Halloween: Now with more cupcakes

Happy Halloween, all you clever critters!  This past Saturday New York’s resident weather gods decided we had it too easy this autumnal season.  Fall leaves?  Cooling breezes off the ocean?  Cider!?!  Hogwash!  So they doused us in a snowfall the likes of which you might be more accustomed to in, oh I dunno, WINTER OR SOMETHING!  We’re only just now getting back to normal, though I suspect many is the trick-or-treater who will be coming to my door wearing a couple layers of flannel under the hot costume of the season.  What is the hot costume of the season, anyway (probably not this)?  And don’t say Sexy Occupy Wall Street Protester.  I wouldn’t be able to bear it.

In lieu of that, here are some delightful Halloween offerings cooked up for your pleasure.  Like that lovely Lord of the Rings pumpkin my mother let me know about.  Wowzer.

First and foremost, head on over to my co-writer Peter Sieruta’s Collecting Children’s Books for the best Halloween post of the season.  Then, when you’re done with that,  you’re allowed to come back over here and finish reading this piece.

On the Halloween costume side of the equation, here are some items of interest.  Now for me, the term “Sexy Willy Wonka costume” is redundant.  Gene Wilder = Yes, please!  Then I saw that they meant it for girls.

That’s just . . . what the heck?  Subsequent searches for “Sexy Phantom Tollbooth”, “Sexy Very Hungry Caterpillar” and “Sexy Wolves of Willoughby Chase” yielded far fewer results (though I was amused by this).  Thanks (I think) to Adam Rex for even letting me know that this abomination existed.

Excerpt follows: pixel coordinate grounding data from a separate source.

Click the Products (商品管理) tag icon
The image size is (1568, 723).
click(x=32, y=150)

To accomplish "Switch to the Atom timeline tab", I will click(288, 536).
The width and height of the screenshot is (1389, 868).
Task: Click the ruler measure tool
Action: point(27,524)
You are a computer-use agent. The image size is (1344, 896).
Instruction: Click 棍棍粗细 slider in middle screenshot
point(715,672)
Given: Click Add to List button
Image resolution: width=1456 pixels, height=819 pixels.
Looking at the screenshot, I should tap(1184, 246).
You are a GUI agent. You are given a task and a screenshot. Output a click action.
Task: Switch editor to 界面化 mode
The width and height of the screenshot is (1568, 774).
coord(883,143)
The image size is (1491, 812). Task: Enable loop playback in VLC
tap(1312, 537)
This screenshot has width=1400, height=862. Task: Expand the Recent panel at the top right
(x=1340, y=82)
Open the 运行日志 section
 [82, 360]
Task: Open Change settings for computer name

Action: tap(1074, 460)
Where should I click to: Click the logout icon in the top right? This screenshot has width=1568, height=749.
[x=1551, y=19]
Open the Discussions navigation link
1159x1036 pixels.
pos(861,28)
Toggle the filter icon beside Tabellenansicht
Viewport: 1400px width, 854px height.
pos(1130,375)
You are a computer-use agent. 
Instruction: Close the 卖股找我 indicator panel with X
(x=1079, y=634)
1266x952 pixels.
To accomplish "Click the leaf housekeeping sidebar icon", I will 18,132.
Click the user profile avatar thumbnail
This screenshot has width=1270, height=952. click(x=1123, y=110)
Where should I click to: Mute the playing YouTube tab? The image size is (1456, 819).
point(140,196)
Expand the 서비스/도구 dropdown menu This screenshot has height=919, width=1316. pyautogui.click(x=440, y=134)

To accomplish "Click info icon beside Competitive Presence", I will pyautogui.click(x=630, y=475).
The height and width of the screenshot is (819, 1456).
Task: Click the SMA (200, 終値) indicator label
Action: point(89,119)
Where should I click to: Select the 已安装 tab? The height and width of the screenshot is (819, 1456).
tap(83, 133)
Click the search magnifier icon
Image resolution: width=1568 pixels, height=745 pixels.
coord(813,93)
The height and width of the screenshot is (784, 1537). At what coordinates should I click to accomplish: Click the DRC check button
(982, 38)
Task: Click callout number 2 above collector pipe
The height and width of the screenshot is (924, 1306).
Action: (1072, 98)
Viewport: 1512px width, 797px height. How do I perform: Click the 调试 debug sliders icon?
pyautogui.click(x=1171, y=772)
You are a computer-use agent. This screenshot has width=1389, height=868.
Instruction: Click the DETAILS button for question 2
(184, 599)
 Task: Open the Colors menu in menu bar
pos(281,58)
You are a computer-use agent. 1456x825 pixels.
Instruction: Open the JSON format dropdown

You don’t need a big budget to be original, of course.  Knitter Natalie Selles showed off this classy little number around this time last year, inspired by one Mr. Neil Gaiman:

I know that there are a million was to do “Other Mother” but this is one of my favorites.  Just glasses and cardboard, folks.  Glasses and cardboard.  Oh, and a creepy doll.

Speaking of knitters, did you hear the one about the knit skeleton?

He always brushed his purl-ly whites!  [crickets]  Goodnight, everybody!  Try the fish!  I’ll be here all week!

Now for some book trailer fun.  Crooked House included a caveat with this next video, calling upon viewers not to watch it with children who are easily scared.  I’d second that.  And yes, odd as this may sound, this appears to be a real book.

Now for the creepiest alphabet book of all time.  It’s An Alphabet of Anatomical Emotions and Feelings.  Nothing quite like ancient medical sketches to invoke the holiday season, eh?  Thanks to 32 Pages for the link.

If any of you attended the last ALA Conference then you might have gotten your hands on those swell eyeball bags Abrams was handing out in conjunction with Jonathan Auxier’s Peter Nimble and His Fantastic Eyes.  Author Erin Dionne takes it one delicious step further.  Eyeball cupcakes!

Go to her site and you can see links at the bottom to a variety of other creepy cakes by other folks including Cthulhu cupcakes, an El Chupacabra cake, etc.  Thank to Adam Rex (again) for the link.

And now, as every good Halloween post should, let’s end with a good old-fashioned maniac.

Thanks to Mark Newgarden for the link.  And Happy Halloween, one and all!

About Elizabeth Bird

Elizabeth Bird is currently the Collection Development Manager of the Evanston Public Library system and a former Materials Specialist for New York Public Library. She has served on Newbery, written for Horn Book, and has done other lovely little things that she'd love to tell you about but that she's sure you'd find more interesting to hear of in person. Her opinions are her own and do not reflect those of EPL, SLJ, or any of the other acronyms you might be able to name. Follow her on Twitter: @fuseeight.


  1. I, too, posted about classic children’s book characters who have been tarted up for Halloween. Dorothy and Alice were old news, but Pippi?!? Really? Abomination is a good word for it.

  2. My husband (the medical resident) pointed out to me that the knitted skeleton shows the cartilage with a different color of yarn. Now I’m even more impressed. Wow.